Em SP, festas em mansões tiram o sono de vizinhos

São Paulo - Com o grande número de casas vazias em bairros nobres paulistanos como o Morumbi e Pacaembu que não conseguem ser vendidas no mercado, cada vez mais imobiliárias e proprietários estão alugando os endereços para festas de particulares. Por R$ 15 mil, é possível fazer uma festança em um sobrado amarelo no Morumbi. Por R$ 20 mil, aluga-se por dois dias uma mansão no Alto da Lapa com 3.500 metros quadrados de área. Já por R$ 50 mil, o endereço pode ser no Pacaembu, com piscina e o dobro da metragem. Quem sofre com isso são os vizinhos, que não conseguem ter sossego, mesmo ligando para a subprefeitura ou para a Polícia Militar (PM).

"De mês em mês fazem uma festa aqui na casa do lado. Eu já liguei dezenas de vezes para todas as instâncias. Sou um colecionador de protocolos, mas nada adianta", reclama o designer gráfico Maurício Molina, morador do Jardim São Bento, na zona norte da capital. "O Psiu (Programa de Silêncio Urbano) diz que não pode fazer nada e a PM até vem, mas logo que a viatura vai embora a música alta volta.

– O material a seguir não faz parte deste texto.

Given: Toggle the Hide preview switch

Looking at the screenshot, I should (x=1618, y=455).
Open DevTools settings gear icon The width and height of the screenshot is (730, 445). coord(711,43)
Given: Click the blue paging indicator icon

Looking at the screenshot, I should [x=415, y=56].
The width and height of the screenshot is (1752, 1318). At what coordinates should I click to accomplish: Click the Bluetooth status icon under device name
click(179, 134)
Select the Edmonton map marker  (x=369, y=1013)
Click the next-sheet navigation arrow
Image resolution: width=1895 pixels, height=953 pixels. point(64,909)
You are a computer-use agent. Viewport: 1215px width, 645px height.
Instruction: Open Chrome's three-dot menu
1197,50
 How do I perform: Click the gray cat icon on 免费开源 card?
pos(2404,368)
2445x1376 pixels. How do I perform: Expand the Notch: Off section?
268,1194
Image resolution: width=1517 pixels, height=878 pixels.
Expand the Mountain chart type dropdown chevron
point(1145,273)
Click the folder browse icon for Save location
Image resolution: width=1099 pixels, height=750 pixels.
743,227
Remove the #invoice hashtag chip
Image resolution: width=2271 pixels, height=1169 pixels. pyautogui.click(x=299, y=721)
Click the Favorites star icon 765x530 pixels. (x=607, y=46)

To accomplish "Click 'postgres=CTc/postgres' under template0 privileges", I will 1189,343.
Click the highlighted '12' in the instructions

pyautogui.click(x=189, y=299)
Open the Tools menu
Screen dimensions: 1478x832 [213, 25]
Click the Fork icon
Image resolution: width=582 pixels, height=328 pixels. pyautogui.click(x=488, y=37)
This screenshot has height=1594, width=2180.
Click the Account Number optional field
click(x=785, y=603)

Aqui em casa temos dormido à base de protetores de ouvido."

Segundo a PM, de 2006 a 2010, os casos de "perturbação do sossego" cresceram 226% pelas ruas de São Paulo. As reclamações feitas por moradores que não conseguem dormir por culpa do barulho do vizinho crescem de 392 em média durante a semana para 1.118 de sexta-feira a domingo. O problema é ainda maior porque a legislação é falha e repleta de lacunas.

O Plano Diretor da cidade define como horário de silêncio em zonas residenciais o período das 22 às 7 horas. Mas o Psiu não pode atuar em residências, apenas em estabelecimentos comerciais. Já a Polícia Militar pode até fazer papel de mediador, mas não tem como multar, muito menos entrar na casa para abaixar o volume.

Licença

As festas só precisam ter licença da Prefeitura se houver venda de ingresso. Mas, se os fiscais não estiverem no local de madrugada para flagrar a irregularidade, não haverá multa nem lacração. "A gente chega ao ponto de ter de ficar xeretando antes na internet para ver se tem alguém anunciando festa aqui no bairro e poder avisar a Subprefeitura com antecedência", reclama Marisa Rodrigues, moradora do Morumbi. "Ou seja: não só não conseguimos dormir, como também temos de fazer o trabalho para o poder público." As informações são do jornal O Estado de S. Paulo.